The task:
Print the complete set of entries exactly.

------

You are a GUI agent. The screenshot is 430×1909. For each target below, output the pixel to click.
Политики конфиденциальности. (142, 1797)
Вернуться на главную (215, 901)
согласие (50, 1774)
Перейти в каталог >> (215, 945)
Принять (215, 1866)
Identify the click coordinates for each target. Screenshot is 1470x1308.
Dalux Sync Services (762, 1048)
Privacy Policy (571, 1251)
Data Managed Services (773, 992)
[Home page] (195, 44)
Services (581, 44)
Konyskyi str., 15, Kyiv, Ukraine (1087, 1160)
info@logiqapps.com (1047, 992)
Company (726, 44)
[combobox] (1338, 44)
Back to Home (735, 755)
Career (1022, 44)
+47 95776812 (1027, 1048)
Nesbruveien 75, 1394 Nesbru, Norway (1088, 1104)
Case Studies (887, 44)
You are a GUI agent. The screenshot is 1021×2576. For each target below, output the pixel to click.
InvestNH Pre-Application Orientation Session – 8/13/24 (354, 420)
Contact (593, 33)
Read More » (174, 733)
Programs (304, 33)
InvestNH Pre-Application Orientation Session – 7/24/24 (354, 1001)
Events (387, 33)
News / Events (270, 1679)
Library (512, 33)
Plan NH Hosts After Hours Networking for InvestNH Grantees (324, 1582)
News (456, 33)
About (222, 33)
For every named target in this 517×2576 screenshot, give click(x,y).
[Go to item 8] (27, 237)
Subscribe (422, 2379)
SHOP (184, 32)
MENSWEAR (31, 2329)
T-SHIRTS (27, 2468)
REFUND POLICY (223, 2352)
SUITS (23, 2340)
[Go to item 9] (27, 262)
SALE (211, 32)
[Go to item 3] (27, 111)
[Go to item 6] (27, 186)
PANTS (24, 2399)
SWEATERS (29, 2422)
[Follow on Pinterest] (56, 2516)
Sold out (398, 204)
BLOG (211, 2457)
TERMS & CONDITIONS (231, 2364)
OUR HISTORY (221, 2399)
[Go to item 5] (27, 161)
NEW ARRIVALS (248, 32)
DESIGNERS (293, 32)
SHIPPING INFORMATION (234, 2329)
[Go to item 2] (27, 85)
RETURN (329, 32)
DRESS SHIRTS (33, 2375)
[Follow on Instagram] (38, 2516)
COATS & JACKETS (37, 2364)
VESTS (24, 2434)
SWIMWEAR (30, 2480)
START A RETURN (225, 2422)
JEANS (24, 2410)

------

Answer area:
You are a GUI agent. The screenshot is 430×1909. For each target below, output the pixel to click.
Политики конфиденциальности. (142, 1797)
Вернуться на главную (215, 901)
согласие (50, 1774)
Перейти в каталог >> (215, 945)
Принять (215, 1866)
Identify the click coordinates for each target. Screenshot is 1470x1308.
Dalux Sync Services (762, 1048)
Privacy Policy (571, 1251)
Data Managed Services (773, 992)
[Home page] (195, 44)
Services (581, 44)
Konyskyi str., 15, Kyiv, Ukraine (1087, 1160)
info@logiqapps.com (1047, 992)
Company (726, 44)
[combobox] (1338, 44)
Back to Home (735, 755)
Career (1022, 44)
+47 95776812 (1027, 1048)
Nesbruveien 75, 1394 Nesbru, Norway (1088, 1104)
Case Studies (887, 44)
You are a GUI agent. The screenshot is 1021×2576. For each target below, output the pixel to click.
InvestNH Pre-Application Orientation Session – 8/13/24 (354, 420)
Contact (593, 33)
Read More » (174, 733)
Programs (304, 33)
InvestNH Pre-Application Orientation Session – 7/24/24 (354, 1001)
Events (387, 33)
News / Events (270, 1679)
Library (512, 33)
Plan NH Hosts After Hours Networking for InvestNH Grantees (324, 1582)
News (456, 33)
About (222, 33)
For every named target in this 517×2576 screenshot, give click(x,y).
[Go to item 8] (27, 237)
Subscribe (422, 2379)
SHOP (184, 32)
MENSWEAR (31, 2329)
T-SHIRTS (27, 2468)
REFUND POLICY (223, 2352)
SUITS (23, 2340)
[Go to item 9] (27, 262)
SALE (211, 32)
[Go to item 3] (27, 111)
[Go to item 6] (27, 186)
PANTS (24, 2399)
SWEATERS (29, 2422)
[Follow on Pinterest] (56, 2516)
Sold out (398, 204)
BLOG (211, 2457)
TERMS & CONDITIONS (231, 2364)
OUR HISTORY (221, 2399)
[Go to item 5] (27, 161)
NEW ARRIVALS (248, 32)
DESIGNERS (293, 32)
SHIPPING INFORMATION (234, 2329)
[Go to item 2] (27, 85)
RETURN (329, 32)
DRESS SHIRTS (33, 2375)
[Follow on Instagram] (38, 2516)
COATS & JACKETS (37, 2364)
VESTS (24, 2434)
SWIMWEAR (30, 2480)
START A RETURN (225, 2422)
JEANS (24, 2410)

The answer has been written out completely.